● Required work
Nothing in the records should change; write them all out again.

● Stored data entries
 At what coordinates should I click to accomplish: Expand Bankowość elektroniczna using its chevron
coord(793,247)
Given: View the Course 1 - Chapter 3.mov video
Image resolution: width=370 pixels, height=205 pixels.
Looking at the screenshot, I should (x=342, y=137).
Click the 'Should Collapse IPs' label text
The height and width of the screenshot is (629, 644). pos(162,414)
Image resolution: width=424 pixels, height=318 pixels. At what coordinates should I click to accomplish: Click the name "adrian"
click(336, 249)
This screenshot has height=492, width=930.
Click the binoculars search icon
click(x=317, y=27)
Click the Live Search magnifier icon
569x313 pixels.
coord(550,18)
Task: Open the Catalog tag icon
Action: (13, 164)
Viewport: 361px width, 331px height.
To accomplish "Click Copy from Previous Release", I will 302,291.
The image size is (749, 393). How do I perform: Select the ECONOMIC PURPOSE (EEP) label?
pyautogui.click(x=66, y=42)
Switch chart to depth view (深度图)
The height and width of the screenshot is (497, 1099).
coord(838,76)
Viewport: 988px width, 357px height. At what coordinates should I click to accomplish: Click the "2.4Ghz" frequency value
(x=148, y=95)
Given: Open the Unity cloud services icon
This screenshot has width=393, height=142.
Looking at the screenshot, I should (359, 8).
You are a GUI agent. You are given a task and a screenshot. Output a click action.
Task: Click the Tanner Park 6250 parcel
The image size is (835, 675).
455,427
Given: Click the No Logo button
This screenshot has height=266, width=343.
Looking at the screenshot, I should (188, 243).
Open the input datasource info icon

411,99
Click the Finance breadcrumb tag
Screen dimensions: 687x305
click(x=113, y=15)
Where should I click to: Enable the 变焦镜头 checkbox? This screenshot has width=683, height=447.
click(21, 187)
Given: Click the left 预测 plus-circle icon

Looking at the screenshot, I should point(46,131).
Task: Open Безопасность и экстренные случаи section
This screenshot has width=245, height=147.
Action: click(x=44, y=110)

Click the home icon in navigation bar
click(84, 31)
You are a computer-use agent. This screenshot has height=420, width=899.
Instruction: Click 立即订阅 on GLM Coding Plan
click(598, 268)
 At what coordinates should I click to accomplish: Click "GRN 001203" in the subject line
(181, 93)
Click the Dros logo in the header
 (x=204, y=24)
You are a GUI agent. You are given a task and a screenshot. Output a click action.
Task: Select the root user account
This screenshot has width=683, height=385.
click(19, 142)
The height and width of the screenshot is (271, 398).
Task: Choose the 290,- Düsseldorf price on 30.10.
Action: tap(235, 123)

● Task output
 At what coordinates should I click to accomplish: Expand Bankowość elektroniczna using its chevron
coord(793,247)
Given: View the Course 1 - Chapter 3.mov video
Image resolution: width=370 pixels, height=205 pixels.
Looking at the screenshot, I should (x=342, y=137).
Click the 'Should Collapse IPs' label text
The height and width of the screenshot is (629, 644). pos(162,414)
Image resolution: width=424 pixels, height=318 pixels. At what coordinates should I click to accomplish: Click the name "adrian"
click(336, 249)
This screenshot has height=492, width=930.
Click the binoculars search icon
click(x=317, y=27)
Click the Live Search magnifier icon
569x313 pixels.
coord(550,18)
Task: Open the Catalog tag icon
Action: (13, 164)
Viewport: 361px width, 331px height.
To accomplish "Click Copy from Previous Release", I will 302,291.
The image size is (749, 393). How do I perform: Select the ECONOMIC PURPOSE (EEP) label?
pyautogui.click(x=66, y=42)
Switch chart to depth view (深度图)
The height and width of the screenshot is (497, 1099).
coord(838,76)
Viewport: 988px width, 357px height. At what coordinates should I click to accomplish: Click the "2.4Ghz" frequency value
(x=148, y=95)
Given: Open the Unity cloud services icon
This screenshot has width=393, height=142.
Looking at the screenshot, I should (359, 8).
You are a GUI agent. You are given a task and a screenshot. Output a click action.
Task: Click the Tanner Park 6250 parcel
The image size is (835, 675).
455,427
Given: Click the No Logo button
This screenshot has height=266, width=343.
Looking at the screenshot, I should (188, 243).
Open the input datasource info icon

411,99
Click the Finance breadcrumb tag
Screen dimensions: 687x305
click(x=113, y=15)
Where should I click to: Enable the 变焦镜头 checkbox? This screenshot has width=683, height=447.
click(21, 187)
Given: Click the left 预测 plus-circle icon

Looking at the screenshot, I should point(46,131).
Task: Open Безопасность и экстренные случаи section
This screenshot has width=245, height=147.
Action: click(x=44, y=110)

Click the home icon in navigation bar
click(84, 31)
You are a computer-use agent. This screenshot has height=420, width=899.
Instruction: Click 立即订阅 on GLM Coding Plan
click(598, 268)
 At what coordinates should I click to accomplish: Click "GRN 001203" in the subject line
(181, 93)
Click the Dros logo in the header
 (x=204, y=24)
You are a GUI agent. You are given a task and a screenshot. Output a click action.
Task: Select the root user account
This screenshot has width=683, height=385.
click(19, 142)
The height and width of the screenshot is (271, 398).
Task: Choose the 290,- Düsseldorf price on 30.10.
Action: tap(235, 123)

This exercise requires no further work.